* **Exercise goal**: Go through the entries below and return every line that contains "computer".

(Collection entries)
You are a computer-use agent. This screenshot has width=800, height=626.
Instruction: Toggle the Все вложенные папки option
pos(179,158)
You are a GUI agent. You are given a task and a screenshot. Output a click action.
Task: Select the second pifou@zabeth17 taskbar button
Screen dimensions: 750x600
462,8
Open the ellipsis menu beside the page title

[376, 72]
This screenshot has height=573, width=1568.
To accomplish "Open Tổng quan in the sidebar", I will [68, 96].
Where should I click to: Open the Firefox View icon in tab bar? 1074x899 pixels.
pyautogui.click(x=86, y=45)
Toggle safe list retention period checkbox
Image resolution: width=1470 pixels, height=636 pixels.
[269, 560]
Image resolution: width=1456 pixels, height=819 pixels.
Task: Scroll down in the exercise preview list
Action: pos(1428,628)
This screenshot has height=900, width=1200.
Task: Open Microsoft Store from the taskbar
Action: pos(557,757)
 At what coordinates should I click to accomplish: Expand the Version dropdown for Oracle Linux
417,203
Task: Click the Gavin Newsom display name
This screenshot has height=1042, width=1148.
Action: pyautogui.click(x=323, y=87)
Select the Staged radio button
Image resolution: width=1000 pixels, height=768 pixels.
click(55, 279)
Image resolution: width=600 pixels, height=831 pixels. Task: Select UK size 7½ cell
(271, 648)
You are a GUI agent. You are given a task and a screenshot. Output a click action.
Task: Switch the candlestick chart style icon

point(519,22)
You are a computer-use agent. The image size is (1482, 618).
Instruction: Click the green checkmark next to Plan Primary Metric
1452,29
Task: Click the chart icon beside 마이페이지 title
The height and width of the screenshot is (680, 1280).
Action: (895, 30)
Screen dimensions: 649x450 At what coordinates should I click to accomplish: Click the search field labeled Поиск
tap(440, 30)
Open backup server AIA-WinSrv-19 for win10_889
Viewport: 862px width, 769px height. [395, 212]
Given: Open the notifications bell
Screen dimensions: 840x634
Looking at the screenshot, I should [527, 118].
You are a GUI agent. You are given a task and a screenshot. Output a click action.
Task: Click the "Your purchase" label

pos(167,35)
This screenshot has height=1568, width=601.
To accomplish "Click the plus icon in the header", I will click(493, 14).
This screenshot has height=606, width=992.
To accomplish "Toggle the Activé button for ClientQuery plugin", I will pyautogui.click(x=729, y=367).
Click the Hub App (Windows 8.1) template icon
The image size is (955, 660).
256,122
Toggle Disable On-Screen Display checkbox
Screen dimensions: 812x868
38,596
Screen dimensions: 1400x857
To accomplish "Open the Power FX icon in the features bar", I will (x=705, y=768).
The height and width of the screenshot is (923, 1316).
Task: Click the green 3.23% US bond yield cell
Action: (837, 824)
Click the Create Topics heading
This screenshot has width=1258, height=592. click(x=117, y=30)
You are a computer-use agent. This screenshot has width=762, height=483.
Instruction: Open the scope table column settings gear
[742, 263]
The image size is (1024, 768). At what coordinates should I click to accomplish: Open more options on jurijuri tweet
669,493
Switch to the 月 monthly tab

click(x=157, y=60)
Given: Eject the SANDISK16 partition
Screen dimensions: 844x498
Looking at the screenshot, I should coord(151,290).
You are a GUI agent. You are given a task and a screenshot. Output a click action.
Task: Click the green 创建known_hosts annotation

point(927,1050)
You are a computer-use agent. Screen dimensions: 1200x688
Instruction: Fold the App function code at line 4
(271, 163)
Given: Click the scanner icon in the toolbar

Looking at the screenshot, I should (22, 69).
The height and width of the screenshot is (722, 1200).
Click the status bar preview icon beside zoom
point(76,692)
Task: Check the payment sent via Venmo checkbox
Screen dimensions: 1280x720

* **Exercise response**:
You are a computer-use agent. This screenshot has width=800, height=626.
You are a computer-use agent. The image size is (1482, 618).
You are a computer-use agent. This screenshot has width=762, height=483.
You are a computer-use agent. Screen dimensions: 1200x688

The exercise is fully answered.